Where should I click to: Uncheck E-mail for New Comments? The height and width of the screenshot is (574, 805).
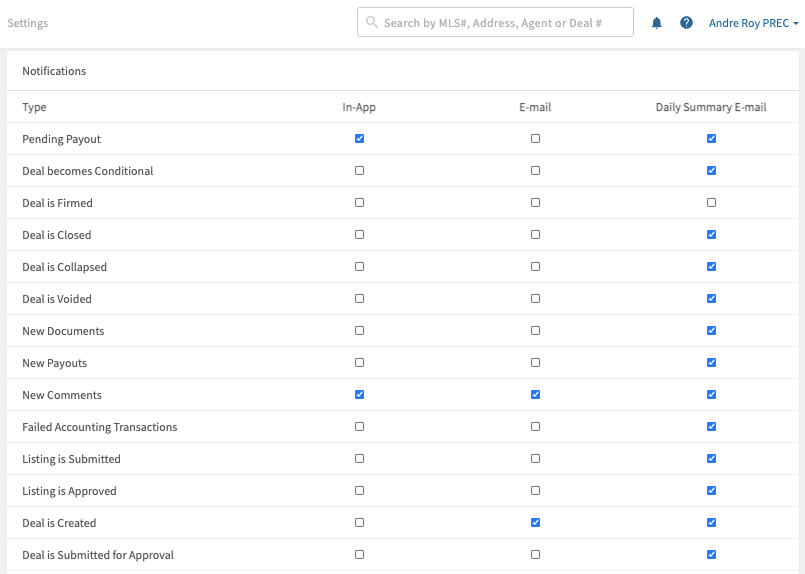535,395
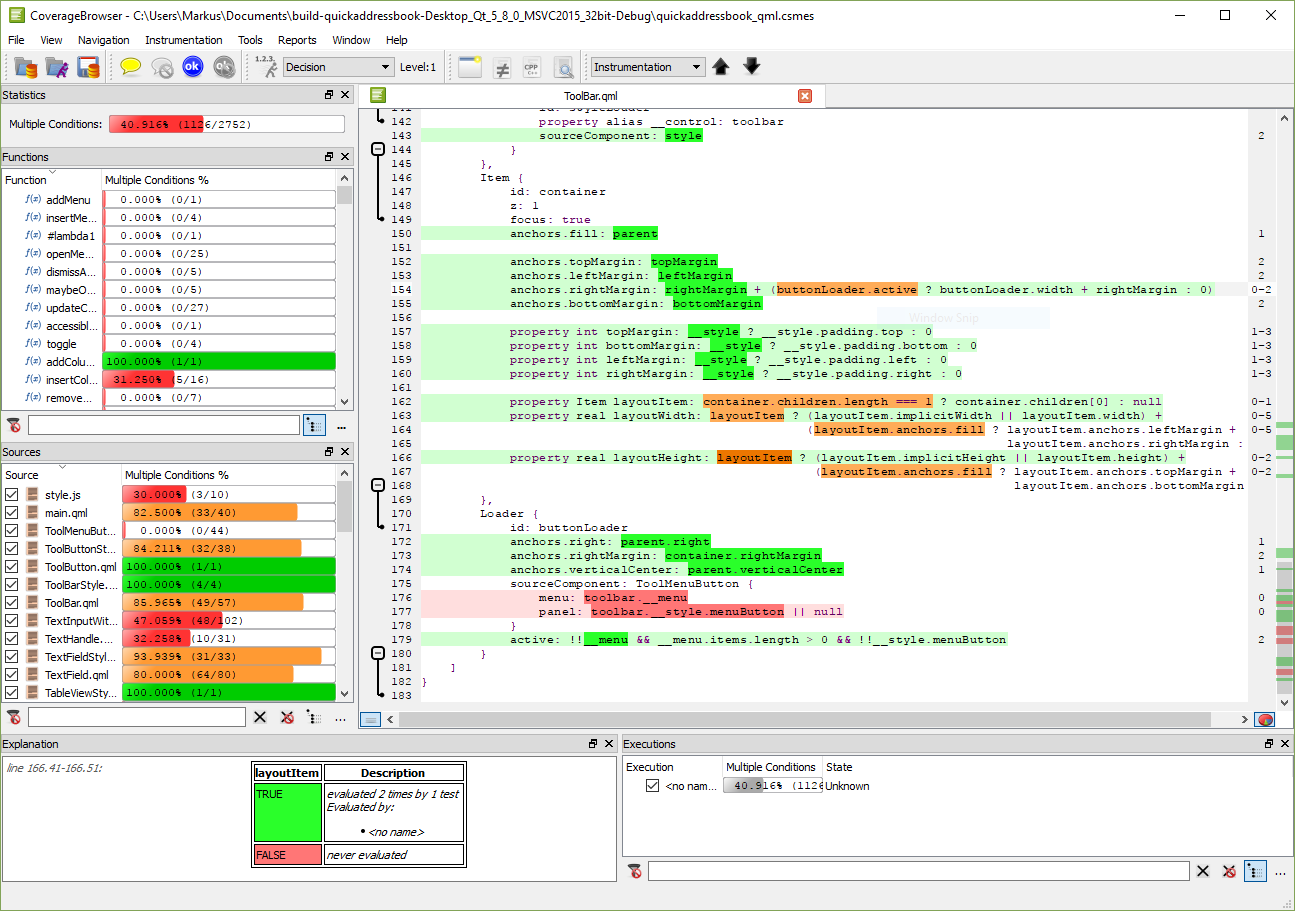Screen dimensions: 1295x911
Task: Click the Sources panel filter input field
Action: pos(136,717)
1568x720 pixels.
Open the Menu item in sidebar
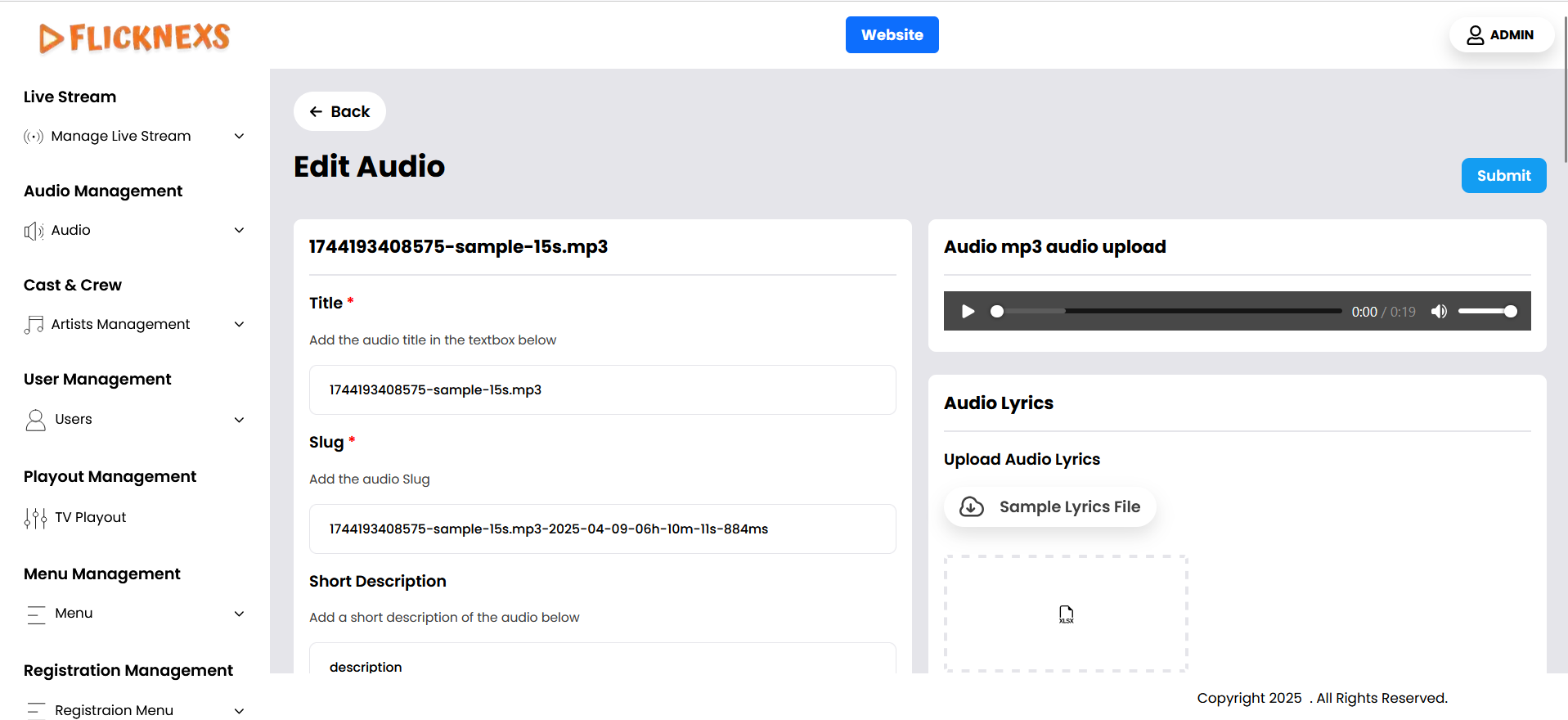(x=74, y=614)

-*-*-

# [Exercise instructions]
Wherever an image appears, omit it; copy the rest of the records exactly.

# [Answer to this problem]
Where should I click to: Uncheck E-mail for New Comments? The height and width of the screenshot is (574, 805).
535,395
Screen dimensions: 1295x911
Task: Click the Sources panel filter input field
Action: pos(136,717)
1568x720 pixels.
Open the Menu item in sidebar
(x=74, y=614)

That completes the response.